The migration to EMV is proceeding across the payments industry. Merchants, issuers, processors and networks are at various stages of development to implement, test and certify their EMV compliant systems. Financial institutions, in particular, are assessing their options and associated risks for issuing new chip cards. Merchants are taking stock of the need to upgrade terminals. There is no dearth of soothsayers predicting the time and expense involved in the eventual industry-wide adoption of the new technology, and prognosticating about its lasting value in light of other emerging technologies. Dealing with change is always challenging, and the march toward EMV may present more challenges than most others.

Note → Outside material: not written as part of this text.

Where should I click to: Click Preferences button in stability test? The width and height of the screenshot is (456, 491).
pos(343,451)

But there is more to it than infrastructure upgrades and technology enhancements. When it comes to a smooth migration, people may well get in the way!
The EMV migration experiences in other markets, and the early activity here in the U.S., suggest we can expect some practical difficulties as financial institutions, merchants and consumers adapt to the new environment. We can anticipate a fair amount of inconsistency and confusion.

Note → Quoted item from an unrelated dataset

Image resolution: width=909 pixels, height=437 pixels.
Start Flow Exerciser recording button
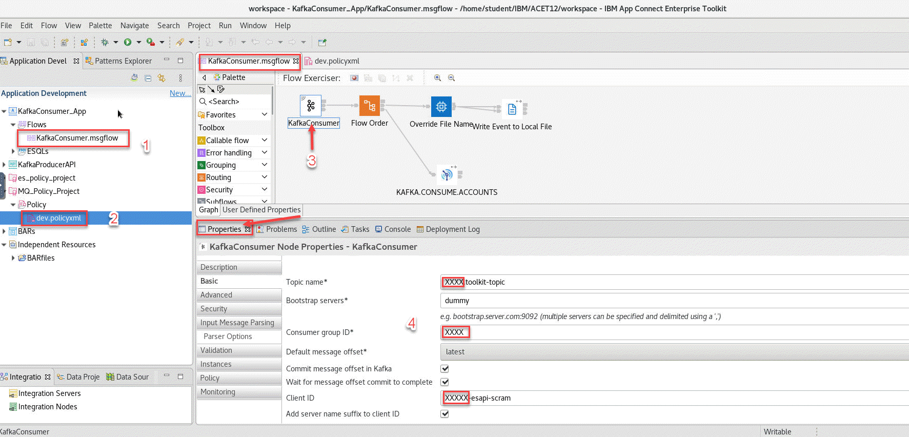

Here are just some of the problems to be expected in the early going:
- Denied transactions, because not all parties in the chain are prepared to accept and carry the required EMV related data.

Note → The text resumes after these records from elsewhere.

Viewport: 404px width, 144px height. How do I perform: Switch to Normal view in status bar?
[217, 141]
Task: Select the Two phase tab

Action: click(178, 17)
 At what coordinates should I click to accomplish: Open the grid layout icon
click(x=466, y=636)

- “Lost” transactions because not all parties will carry the requisite data, and some entity may just “drop” the transaction so that it never processes to completion.
- Transaction timeouts. It takes terminals longer to read chips than mag stripes, and not all parties to the transaction will have made the necessary timing adjustments.
- Unfriendly or unfamiliar error messages that neither merchant cashiers nor cardholders understand, so transactions may be repeated.
- Confusion about how to conduct a transaction. It will take consumers a little time to be able to determine whether to dip or swipe their cards, where to insert them, when to pull them, and how to orient a card correctly.
- The familiar “debit” or (“ATM”) and “credit” buttons may work differently with different merchant implementations, and consumers may have more restricted choice regarding the use of PIN or signature in the chip card world.
- Inconsistency in the way credit chip cards work versus debit chip cards at the same terminal (Changes are not required for credit routing options).
- Cards left behind in the chip reader.
- Increases in the number of service calls to customer call centers.
- Reductions in signature transaction volume – which may affect credit union income.
- Consumer confusion as to why they are receiving new cards, why their new cards look different, and whether the new cards have any effect on their account relationships or fees.
This is not to say that the industry should not proceed with the more secure technology of EMV; but, rather, to make the point that it’s not all about system testing and certification. There will surely be a substantial burden on operational support, clarifying procedures, and consumer education to make it all work – and it may be a bit of a bumpy road to get there.